Caloric restriction (CR) has been shown to retard aging processes, extend maximal life span, and consistently increase insulin action in experimental animals. The mechanism by which CR enhances insulin action, specifically in higher species, is not precisely known. We sought to examine insulin receptor signaling and transcriptional alterations in skeletal muscle of nonhuman primates subjected to CR over a 4-year period.

At baseline, 32 male adult cynomolgus monkeys (Macaca fascicularis) were randomized to an ad libitum (AL) diet or to 30% CR. Dietary intake, body weight, and insulin sensitivity were obtained at routine intervals over 4 years. At the end of the study, hyperinsulinemic-euglycemic clamps were performed and skeletal muscle (vastus lateralis) was obtained in the basal and insulin-stimulated states for insulin receptor signaling and gene expression profiling.

CR significantly increased whole-body insulin–mediated glucose disposal compared with AL diet and increased insulin receptor signaling, i.e., insulin receptor substrate (IRS)-1, insulin receptor phosphorylation, and IRS–associated PI 3-kinase activity in skeletal muscle (P < 0.01, P < 0.01, and P < 0.01, respectively).
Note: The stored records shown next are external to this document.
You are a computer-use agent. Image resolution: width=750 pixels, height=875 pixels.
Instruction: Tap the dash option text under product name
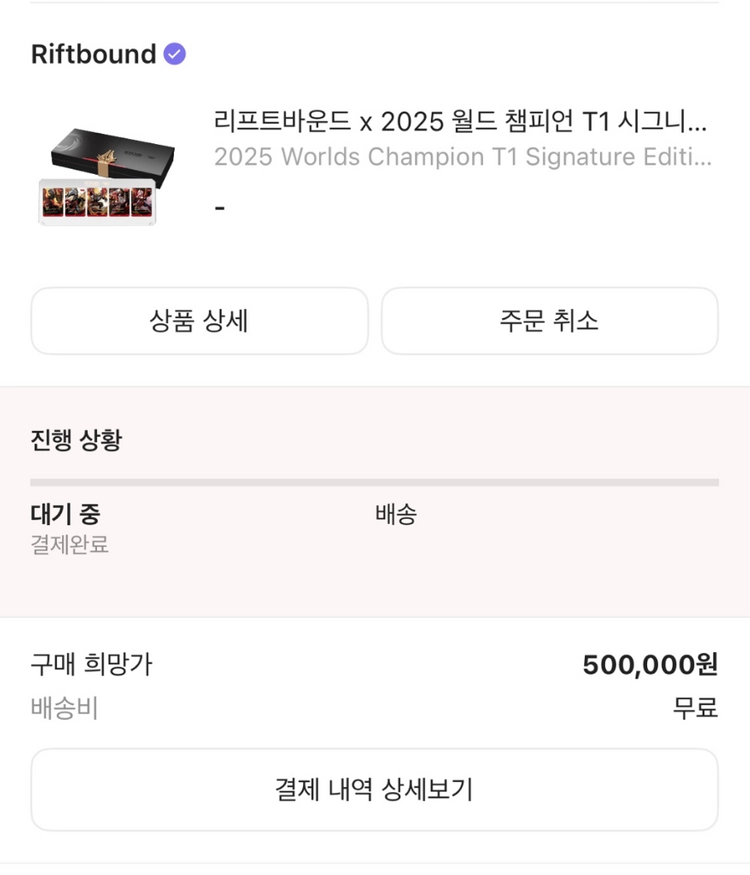[x=220, y=209]
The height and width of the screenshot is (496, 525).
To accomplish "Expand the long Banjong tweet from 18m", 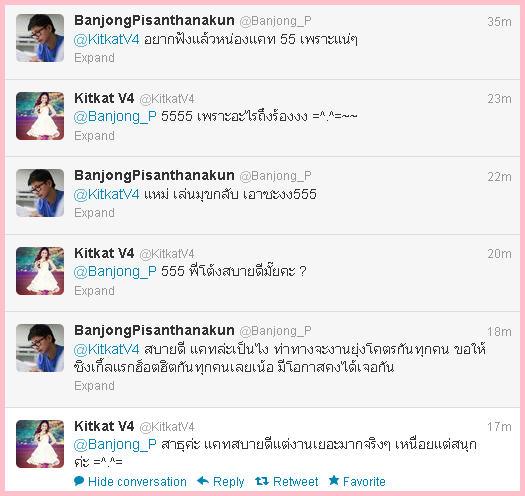I will (x=94, y=386).
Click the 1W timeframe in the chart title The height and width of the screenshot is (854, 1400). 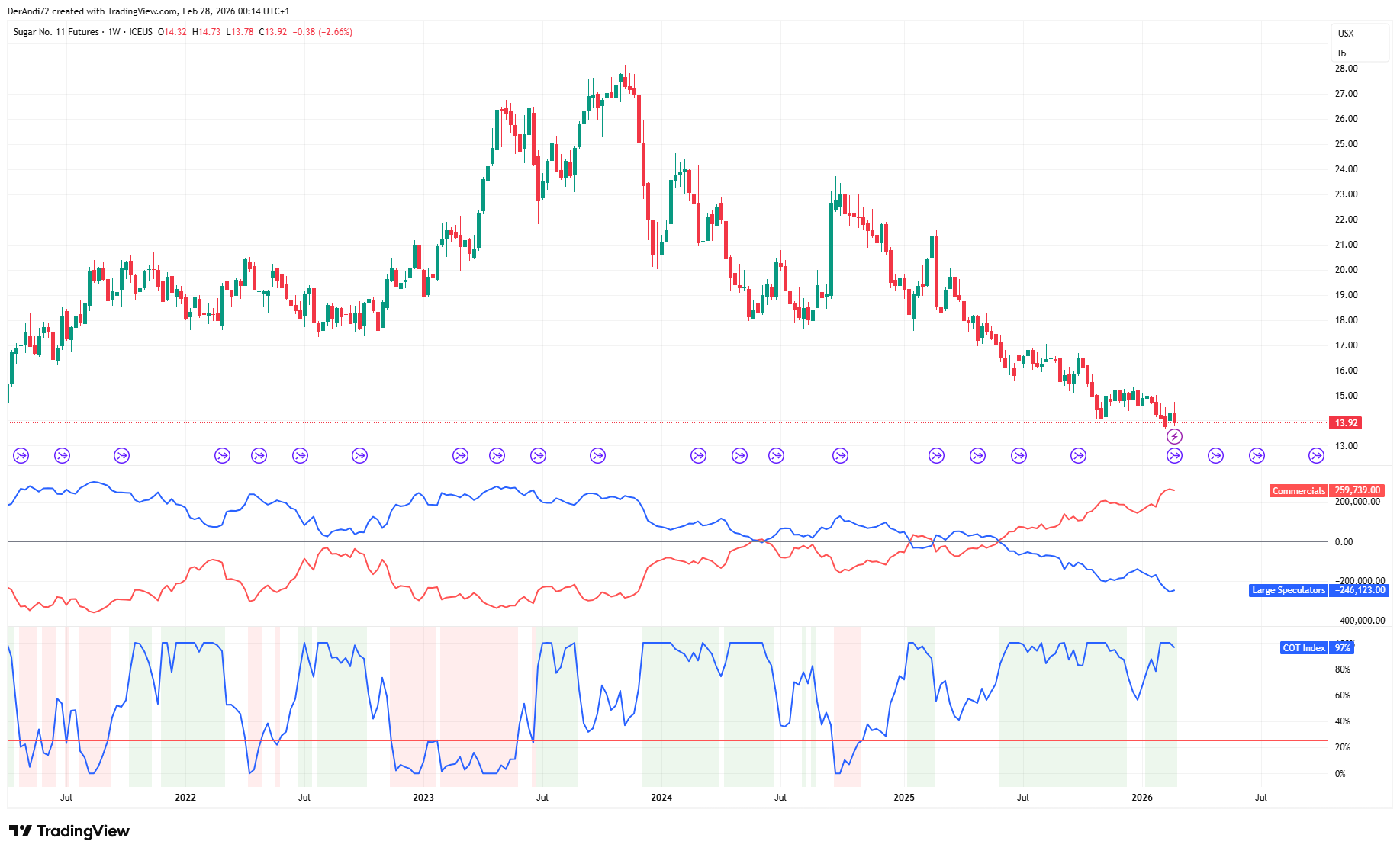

Gene expression for insulin signaling proteins, i.e., IRS-1 and IRS-2, were not increased with CR, although a significant increase in protein abundance was noted. Components of the ubiquitin-proteasome system, i.e., 20S and 19S proteasome subunit abundance and 20S proteasome activity, were significantly decreased by CR.

CR increases insulin sensitivity on a whole-body level and enhances insulin receptor signaling in this higher species. CR in cynomolgus monkeys may alter insulin signaling in vivo by modulating protein content of insulin receptor signaling proteins.